[Saved entries]
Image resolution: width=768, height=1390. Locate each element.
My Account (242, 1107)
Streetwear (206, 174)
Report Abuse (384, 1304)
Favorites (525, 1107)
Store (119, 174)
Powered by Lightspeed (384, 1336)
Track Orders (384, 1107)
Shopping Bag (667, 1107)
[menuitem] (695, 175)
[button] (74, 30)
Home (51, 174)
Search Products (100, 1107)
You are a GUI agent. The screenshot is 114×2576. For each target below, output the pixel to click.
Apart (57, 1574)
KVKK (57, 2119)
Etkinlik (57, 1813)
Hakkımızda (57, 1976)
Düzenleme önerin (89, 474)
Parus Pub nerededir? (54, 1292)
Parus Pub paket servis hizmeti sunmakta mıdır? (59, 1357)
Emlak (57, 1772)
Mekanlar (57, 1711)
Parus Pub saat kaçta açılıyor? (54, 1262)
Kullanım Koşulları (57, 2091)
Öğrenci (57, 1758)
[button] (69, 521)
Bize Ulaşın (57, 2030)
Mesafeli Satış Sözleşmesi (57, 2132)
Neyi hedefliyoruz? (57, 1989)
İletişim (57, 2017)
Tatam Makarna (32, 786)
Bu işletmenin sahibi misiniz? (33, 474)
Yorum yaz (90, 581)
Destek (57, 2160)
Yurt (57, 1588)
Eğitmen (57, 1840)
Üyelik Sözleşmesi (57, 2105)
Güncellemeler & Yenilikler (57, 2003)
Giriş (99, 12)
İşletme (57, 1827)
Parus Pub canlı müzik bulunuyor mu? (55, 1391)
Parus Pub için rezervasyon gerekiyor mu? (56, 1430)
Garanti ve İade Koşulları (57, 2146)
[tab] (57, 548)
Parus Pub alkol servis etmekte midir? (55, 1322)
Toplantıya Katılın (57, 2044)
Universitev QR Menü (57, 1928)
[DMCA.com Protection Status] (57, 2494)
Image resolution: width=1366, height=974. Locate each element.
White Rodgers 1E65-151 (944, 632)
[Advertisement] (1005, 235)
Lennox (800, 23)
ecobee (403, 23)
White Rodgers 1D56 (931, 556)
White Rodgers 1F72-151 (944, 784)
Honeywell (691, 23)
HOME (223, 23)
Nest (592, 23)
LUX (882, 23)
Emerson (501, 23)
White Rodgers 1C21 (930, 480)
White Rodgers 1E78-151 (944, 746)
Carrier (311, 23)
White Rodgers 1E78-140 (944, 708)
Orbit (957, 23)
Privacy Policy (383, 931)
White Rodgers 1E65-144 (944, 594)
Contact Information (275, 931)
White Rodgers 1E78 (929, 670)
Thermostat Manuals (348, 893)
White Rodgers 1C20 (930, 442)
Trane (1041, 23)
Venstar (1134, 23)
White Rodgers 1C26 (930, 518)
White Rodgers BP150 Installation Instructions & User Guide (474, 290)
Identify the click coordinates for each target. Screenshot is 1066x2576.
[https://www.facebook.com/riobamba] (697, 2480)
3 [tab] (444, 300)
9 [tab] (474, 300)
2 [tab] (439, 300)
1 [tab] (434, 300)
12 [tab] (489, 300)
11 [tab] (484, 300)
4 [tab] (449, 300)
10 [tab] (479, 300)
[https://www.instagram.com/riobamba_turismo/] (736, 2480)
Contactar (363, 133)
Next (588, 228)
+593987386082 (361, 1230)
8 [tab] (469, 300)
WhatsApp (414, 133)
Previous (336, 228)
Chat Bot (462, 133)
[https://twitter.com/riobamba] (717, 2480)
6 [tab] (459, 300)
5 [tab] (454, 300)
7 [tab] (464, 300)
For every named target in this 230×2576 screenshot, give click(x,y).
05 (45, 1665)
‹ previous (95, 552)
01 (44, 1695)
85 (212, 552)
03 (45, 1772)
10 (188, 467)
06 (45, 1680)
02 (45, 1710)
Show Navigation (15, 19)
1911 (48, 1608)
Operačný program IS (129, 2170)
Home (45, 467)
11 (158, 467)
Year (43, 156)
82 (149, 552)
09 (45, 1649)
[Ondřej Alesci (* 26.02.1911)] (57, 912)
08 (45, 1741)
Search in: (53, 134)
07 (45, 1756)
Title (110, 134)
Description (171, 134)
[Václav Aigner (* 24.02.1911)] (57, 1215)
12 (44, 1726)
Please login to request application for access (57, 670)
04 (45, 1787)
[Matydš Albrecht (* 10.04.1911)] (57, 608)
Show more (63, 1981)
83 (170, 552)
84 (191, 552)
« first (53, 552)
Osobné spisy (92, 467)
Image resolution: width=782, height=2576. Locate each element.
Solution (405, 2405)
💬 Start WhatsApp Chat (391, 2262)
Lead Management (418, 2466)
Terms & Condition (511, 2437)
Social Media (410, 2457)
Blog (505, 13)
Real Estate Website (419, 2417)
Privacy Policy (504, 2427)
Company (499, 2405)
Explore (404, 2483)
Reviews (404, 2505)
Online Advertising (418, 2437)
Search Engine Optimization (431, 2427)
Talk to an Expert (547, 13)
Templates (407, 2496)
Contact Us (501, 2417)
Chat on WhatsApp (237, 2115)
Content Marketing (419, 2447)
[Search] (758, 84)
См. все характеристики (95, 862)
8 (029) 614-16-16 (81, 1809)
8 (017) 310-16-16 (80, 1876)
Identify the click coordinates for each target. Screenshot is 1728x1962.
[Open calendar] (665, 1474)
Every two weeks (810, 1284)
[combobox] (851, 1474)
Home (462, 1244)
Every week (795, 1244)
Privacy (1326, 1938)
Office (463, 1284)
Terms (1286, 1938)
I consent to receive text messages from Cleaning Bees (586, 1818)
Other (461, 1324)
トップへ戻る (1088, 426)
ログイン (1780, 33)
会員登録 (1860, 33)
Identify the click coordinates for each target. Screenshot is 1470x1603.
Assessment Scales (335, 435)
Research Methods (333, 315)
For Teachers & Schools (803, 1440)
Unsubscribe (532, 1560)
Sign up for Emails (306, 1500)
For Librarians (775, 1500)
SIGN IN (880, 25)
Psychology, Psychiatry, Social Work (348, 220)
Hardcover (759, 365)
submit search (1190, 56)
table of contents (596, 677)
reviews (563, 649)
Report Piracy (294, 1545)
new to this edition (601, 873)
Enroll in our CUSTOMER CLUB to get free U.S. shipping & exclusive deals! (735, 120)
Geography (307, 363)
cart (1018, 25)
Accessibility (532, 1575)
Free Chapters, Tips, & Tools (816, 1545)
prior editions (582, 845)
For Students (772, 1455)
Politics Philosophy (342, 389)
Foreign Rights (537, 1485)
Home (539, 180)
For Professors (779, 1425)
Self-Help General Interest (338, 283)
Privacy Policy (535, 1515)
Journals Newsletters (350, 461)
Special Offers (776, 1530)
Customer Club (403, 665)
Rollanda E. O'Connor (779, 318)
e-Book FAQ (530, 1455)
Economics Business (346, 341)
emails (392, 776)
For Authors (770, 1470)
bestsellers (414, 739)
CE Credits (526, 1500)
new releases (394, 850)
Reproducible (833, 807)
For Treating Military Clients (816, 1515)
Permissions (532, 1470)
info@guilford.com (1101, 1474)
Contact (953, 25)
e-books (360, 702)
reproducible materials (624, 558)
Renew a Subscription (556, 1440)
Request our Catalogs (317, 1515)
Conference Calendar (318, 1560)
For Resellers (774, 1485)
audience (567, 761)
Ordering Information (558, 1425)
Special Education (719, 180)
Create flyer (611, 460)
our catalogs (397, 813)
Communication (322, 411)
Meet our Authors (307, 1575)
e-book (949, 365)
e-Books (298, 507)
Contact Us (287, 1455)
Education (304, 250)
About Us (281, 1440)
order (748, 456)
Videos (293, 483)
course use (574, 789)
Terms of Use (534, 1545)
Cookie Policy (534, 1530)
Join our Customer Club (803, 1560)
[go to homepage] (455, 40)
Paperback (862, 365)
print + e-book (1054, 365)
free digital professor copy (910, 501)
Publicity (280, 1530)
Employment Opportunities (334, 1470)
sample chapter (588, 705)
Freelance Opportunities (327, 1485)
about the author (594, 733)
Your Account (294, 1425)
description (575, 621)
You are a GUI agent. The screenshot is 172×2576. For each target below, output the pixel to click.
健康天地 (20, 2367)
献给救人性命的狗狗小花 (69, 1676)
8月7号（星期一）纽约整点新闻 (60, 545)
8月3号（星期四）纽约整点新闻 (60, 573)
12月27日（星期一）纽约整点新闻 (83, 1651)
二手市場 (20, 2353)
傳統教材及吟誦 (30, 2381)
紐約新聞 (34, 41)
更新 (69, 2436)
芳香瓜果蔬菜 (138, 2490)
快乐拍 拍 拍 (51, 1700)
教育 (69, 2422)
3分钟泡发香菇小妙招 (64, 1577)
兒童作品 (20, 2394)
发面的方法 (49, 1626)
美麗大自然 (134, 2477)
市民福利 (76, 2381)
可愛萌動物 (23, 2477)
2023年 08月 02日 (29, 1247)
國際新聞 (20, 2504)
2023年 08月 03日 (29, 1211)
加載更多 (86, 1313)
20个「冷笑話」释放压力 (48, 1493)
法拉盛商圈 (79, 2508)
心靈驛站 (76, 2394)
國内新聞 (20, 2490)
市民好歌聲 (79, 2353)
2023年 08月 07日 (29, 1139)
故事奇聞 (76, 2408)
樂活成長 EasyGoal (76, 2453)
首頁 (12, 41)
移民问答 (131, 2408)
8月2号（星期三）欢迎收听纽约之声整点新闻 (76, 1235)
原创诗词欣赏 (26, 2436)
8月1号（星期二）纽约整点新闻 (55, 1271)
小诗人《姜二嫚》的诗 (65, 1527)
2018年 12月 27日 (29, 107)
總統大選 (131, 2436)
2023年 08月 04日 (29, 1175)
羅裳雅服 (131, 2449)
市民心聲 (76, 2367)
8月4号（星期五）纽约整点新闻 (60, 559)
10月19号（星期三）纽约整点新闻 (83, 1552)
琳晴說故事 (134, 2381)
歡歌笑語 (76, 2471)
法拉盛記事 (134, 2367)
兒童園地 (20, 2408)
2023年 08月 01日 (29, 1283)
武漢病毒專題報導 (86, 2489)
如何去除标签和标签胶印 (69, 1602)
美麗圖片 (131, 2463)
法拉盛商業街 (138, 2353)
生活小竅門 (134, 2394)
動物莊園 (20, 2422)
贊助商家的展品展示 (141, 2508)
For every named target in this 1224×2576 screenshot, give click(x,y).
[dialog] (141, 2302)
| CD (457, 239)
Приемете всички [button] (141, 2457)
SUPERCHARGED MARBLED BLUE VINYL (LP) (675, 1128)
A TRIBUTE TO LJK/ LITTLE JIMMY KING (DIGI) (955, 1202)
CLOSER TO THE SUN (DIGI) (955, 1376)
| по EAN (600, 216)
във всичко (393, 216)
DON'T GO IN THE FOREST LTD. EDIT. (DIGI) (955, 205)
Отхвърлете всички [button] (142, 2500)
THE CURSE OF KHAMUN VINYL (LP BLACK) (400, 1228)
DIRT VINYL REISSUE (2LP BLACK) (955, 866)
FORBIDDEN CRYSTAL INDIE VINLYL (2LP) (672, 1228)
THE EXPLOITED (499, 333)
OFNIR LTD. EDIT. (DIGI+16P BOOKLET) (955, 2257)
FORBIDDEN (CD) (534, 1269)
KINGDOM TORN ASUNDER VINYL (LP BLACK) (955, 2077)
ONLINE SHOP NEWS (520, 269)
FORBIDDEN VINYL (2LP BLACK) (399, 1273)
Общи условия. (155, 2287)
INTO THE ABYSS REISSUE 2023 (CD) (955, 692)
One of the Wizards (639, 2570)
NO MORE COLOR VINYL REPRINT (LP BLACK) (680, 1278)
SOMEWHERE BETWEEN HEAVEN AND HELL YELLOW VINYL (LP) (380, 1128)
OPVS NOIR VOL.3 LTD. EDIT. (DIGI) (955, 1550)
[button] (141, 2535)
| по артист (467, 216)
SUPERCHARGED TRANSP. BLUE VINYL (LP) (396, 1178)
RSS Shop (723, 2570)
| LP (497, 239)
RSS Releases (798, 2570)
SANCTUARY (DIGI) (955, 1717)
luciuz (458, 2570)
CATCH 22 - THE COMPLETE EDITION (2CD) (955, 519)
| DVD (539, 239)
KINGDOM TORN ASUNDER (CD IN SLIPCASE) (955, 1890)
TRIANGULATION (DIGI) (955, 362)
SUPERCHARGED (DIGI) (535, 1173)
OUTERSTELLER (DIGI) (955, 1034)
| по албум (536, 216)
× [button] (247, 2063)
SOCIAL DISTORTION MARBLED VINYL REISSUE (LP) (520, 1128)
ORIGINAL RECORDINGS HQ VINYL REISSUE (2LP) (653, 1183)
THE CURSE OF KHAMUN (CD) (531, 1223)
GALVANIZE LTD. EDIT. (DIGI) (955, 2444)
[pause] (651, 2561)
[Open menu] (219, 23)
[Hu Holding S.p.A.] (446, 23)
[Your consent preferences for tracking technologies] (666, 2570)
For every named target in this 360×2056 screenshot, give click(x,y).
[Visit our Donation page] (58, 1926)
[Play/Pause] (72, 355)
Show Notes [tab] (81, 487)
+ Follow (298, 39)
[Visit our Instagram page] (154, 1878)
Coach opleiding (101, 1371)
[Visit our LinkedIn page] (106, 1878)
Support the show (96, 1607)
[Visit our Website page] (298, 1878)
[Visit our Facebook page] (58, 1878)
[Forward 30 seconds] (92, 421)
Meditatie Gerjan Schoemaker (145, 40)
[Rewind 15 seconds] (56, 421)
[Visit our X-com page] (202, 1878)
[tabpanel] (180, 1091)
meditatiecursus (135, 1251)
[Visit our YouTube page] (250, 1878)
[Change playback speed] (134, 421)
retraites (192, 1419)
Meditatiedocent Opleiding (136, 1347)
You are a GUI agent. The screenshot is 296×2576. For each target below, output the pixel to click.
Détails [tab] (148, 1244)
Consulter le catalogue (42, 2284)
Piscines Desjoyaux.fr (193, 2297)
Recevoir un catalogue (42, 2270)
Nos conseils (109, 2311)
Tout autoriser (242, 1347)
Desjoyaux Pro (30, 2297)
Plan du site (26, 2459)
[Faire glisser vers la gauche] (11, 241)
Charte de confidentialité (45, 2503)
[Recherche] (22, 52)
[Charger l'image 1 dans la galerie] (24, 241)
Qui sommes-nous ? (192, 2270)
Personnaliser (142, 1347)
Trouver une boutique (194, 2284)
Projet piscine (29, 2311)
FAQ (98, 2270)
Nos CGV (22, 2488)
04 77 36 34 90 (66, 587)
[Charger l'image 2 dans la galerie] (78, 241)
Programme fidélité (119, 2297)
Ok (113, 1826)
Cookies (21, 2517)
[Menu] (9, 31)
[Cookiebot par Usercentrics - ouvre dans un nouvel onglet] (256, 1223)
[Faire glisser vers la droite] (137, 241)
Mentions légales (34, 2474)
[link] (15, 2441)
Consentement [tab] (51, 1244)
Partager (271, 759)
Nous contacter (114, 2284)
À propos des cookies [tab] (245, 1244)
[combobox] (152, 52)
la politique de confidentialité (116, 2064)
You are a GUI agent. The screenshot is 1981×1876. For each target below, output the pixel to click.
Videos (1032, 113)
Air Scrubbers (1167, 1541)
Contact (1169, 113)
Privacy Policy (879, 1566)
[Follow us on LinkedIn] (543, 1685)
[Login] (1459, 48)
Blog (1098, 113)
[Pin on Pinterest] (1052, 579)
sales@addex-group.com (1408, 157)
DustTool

[Task objective] The lines of the data, from the first through the one containing "Düzenleme önerin (89, 474)", are to be transcribed exactly.

[Exercise solution]
Image resolution: width=768, height=1390. Locate each element.
My Account (242, 1107)
Streetwear (206, 174)
Report Abuse (384, 1304)
Favorites (525, 1107)
Store (119, 174)
Powered by Lightspeed (384, 1336)
Track Orders (384, 1107)
Shopping Bag (667, 1107)
[menuitem] (695, 175)
[button] (74, 30)
Home (51, 174)
Search Products (100, 1107)
You are a GUI agent. The screenshot is 114×2576. For each target below, output the pixel to click.
Apart (57, 1574)
KVKK (57, 2119)
Etkinlik (57, 1813)
Hakkımızda (57, 1976)
Düzenleme önerin (89, 474)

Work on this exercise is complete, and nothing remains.